RECORD SET:
++++++
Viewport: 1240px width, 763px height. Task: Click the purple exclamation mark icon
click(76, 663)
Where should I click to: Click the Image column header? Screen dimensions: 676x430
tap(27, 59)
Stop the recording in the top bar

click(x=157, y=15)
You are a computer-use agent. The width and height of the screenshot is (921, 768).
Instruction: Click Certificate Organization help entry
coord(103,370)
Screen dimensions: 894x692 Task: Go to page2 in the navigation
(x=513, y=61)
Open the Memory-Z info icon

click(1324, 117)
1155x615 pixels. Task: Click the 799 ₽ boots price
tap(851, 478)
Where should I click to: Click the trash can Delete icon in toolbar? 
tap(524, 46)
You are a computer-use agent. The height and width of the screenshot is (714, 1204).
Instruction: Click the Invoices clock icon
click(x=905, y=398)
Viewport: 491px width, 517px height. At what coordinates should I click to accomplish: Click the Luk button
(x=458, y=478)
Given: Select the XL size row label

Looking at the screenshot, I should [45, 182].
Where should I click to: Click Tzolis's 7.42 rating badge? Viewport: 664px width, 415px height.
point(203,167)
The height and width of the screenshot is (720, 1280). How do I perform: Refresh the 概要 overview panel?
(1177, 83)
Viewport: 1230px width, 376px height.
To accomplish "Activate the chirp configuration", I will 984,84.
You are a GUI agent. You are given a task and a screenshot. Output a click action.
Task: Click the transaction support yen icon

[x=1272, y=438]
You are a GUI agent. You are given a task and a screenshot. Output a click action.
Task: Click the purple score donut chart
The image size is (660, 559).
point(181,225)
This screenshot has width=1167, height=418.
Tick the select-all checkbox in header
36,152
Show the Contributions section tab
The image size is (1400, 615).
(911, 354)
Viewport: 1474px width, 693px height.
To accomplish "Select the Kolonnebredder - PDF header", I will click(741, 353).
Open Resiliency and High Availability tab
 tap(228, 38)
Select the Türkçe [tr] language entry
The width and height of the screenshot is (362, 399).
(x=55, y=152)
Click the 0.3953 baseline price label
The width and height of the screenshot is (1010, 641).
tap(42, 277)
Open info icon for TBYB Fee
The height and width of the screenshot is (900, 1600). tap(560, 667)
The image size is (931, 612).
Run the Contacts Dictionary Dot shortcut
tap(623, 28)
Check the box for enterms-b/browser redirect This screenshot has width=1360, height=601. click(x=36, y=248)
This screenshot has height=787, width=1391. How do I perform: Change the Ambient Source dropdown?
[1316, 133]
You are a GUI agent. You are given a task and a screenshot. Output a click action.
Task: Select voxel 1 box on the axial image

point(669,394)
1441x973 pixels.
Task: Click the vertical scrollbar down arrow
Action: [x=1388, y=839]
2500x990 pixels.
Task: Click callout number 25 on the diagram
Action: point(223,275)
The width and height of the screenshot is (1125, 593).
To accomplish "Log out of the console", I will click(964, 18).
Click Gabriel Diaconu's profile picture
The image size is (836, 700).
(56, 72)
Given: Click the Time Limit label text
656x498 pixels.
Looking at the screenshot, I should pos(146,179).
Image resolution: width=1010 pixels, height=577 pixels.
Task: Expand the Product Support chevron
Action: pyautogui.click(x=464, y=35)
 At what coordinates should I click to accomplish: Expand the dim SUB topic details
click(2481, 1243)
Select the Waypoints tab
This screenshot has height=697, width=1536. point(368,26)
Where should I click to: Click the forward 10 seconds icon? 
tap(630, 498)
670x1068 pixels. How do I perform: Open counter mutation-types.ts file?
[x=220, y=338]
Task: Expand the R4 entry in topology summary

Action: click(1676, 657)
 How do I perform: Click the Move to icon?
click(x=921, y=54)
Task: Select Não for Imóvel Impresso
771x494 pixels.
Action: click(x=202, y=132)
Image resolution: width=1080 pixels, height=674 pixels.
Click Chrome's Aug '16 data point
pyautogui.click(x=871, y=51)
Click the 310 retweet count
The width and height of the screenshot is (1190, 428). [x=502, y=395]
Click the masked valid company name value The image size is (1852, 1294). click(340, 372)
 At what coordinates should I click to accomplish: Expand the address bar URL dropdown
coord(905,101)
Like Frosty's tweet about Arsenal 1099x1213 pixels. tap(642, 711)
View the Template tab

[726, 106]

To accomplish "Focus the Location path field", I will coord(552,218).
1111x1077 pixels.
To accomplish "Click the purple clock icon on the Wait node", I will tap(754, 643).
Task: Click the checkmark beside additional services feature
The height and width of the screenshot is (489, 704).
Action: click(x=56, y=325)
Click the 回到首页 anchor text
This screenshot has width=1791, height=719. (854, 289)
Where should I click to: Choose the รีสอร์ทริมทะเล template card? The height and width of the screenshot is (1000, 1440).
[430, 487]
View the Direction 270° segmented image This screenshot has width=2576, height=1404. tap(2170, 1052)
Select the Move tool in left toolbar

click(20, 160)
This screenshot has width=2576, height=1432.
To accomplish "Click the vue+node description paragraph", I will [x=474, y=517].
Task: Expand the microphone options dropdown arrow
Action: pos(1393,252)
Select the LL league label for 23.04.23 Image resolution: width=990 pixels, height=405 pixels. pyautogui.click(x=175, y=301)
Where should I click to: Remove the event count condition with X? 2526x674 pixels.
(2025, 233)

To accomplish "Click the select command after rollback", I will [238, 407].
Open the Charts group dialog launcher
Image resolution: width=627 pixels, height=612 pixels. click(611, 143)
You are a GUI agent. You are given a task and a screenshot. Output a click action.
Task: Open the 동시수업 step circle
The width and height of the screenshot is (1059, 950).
++++++
GOAL OF THE EXERCISE: Reproduce the rows above, starting at the row that contains "Open Resiliency and High Availability tab" and ending after the row that contains "tap(42, 277)", with "tab" swapped for "panel" and nothing else changed.

RESULT:
Open Resiliency and High Availability panel
 tap(228, 38)
Select the Türkçe [tr] language entry
The width and height of the screenshot is (362, 399).
(x=55, y=152)
Click the 0.3953 baseline price label
The width and height of the screenshot is (1010, 641).
tap(42, 277)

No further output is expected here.